La bonne nouvelle, c’est que ce gonflement répond très bien à de simples gestes mécaniques. Sans vous arrêter, serrez les poings comme si vous écrasiez une petite balle souple, puis ouvrez largement les mains en écartant bien chaque doigt. Répétez plusieurs cycles, en rythme avec vos pas ou votre respiration. Ces contractions et relâchements activent la pompe des muscles de l’avant-bras, compriment les veines puis les relâchent, et forcent le sang à remonter vers le cœur en quelques minutes.

Pour limiter l’apparition du problème, beaucoup de marcheurs utilisent des bâtons de marche : les mains restent plus hautes, le balancier est contrôlé et la prise du bâton fait travailler les muscles en continu.
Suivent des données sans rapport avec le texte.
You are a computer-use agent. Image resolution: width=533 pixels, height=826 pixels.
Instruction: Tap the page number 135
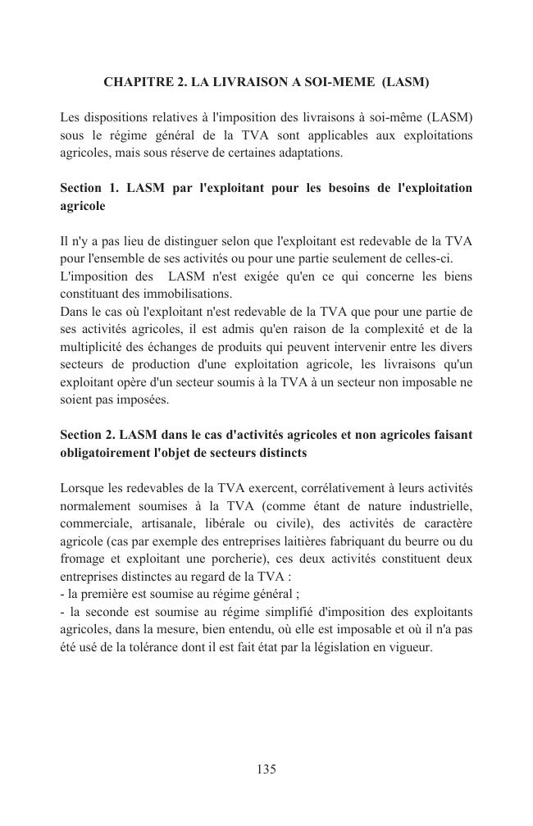coord(266,769)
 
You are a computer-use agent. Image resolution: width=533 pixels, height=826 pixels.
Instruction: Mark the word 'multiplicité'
coord(92,347)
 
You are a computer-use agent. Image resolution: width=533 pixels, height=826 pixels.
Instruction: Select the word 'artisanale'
coord(164,524)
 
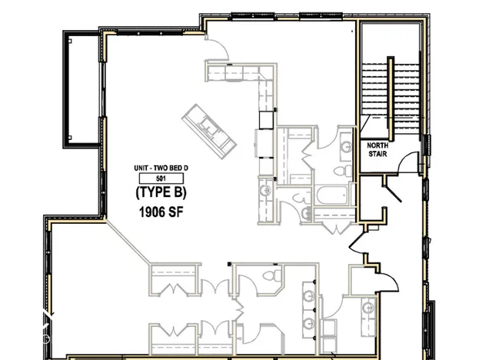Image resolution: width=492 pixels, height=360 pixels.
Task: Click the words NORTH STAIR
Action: coord(376,149)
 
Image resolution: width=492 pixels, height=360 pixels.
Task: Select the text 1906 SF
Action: coord(159,210)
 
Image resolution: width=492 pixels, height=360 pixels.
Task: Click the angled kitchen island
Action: coord(207,128)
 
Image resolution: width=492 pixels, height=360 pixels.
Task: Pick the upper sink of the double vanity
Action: coord(308,297)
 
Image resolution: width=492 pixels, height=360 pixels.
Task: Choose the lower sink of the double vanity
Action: coord(308,323)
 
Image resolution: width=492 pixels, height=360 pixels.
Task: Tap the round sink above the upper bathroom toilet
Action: coord(344,142)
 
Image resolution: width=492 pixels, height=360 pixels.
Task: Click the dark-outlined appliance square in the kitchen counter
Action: coord(266,119)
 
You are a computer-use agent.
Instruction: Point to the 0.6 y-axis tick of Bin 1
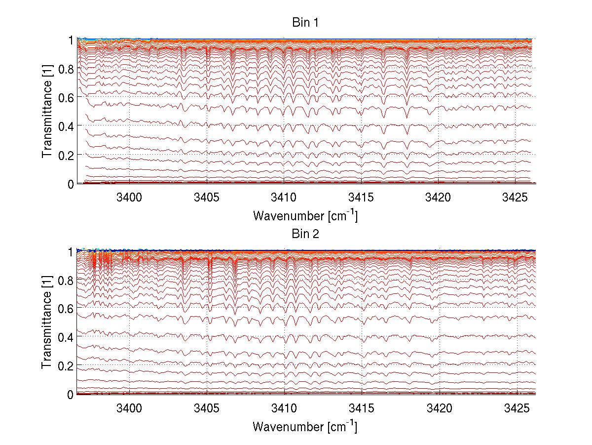66,97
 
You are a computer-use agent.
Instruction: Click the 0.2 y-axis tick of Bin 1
66,155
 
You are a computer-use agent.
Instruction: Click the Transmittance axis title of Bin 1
47,112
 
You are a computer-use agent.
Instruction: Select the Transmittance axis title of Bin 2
47,323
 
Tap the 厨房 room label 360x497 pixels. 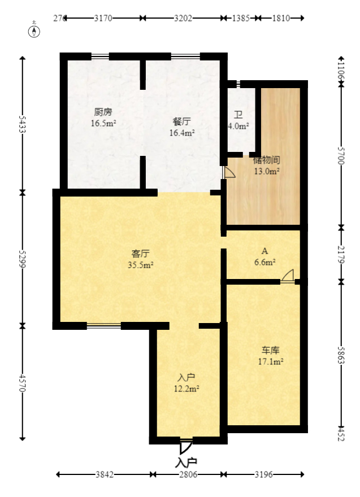[x=103, y=111]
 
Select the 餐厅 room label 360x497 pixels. [x=181, y=121]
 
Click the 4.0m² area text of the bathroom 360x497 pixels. [x=238, y=127]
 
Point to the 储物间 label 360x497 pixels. [x=267, y=160]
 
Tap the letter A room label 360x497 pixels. [x=264, y=251]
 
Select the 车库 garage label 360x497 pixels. [x=270, y=350]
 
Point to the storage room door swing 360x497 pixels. [x=229, y=172]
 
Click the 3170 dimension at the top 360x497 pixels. [x=103, y=18]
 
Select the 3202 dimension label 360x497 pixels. [x=183, y=18]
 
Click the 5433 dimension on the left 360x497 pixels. [x=23, y=125]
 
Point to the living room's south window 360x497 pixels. [x=103, y=325]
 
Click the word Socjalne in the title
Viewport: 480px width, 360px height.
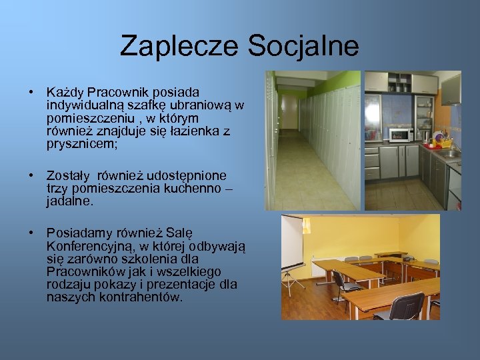(x=304, y=47)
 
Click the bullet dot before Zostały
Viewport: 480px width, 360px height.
(x=31, y=176)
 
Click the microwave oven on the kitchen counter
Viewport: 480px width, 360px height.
(x=401, y=135)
Lever les bras au-dessus du cœur, ou les poser quelques instants sur les bretelles du sac toutes les 10 à 15 minutes, aide aussi la gravité à drainer l’excès de liquide. Retirer bagues et montres serrées avant une longue sortie dans le froid évite les points de compression. En cas de mains très douloureuses, très rouges ou gonflées d’un seul côté, surtout si d’autres symptômes apparaissent, un avis médical reste nécessaire.

En bref

  • Marcheurs en ville ou en randonnée voient mains qui gonflent en marchant l’hiver, avec doigts rouges et bagues qui serrent pendant les longues sorties.
  • Froid, vasoconstriction périphérique, gravité et bras ballants se combinent pour provoquer un œdème orthostatique des doigts lors de la marche prolongée.
  • Gestes simples, usage de bâtons de marche et quelques ajustements d’équipement limitent ce gonflement, tandis que certains signes imposent de consulter un professionnel.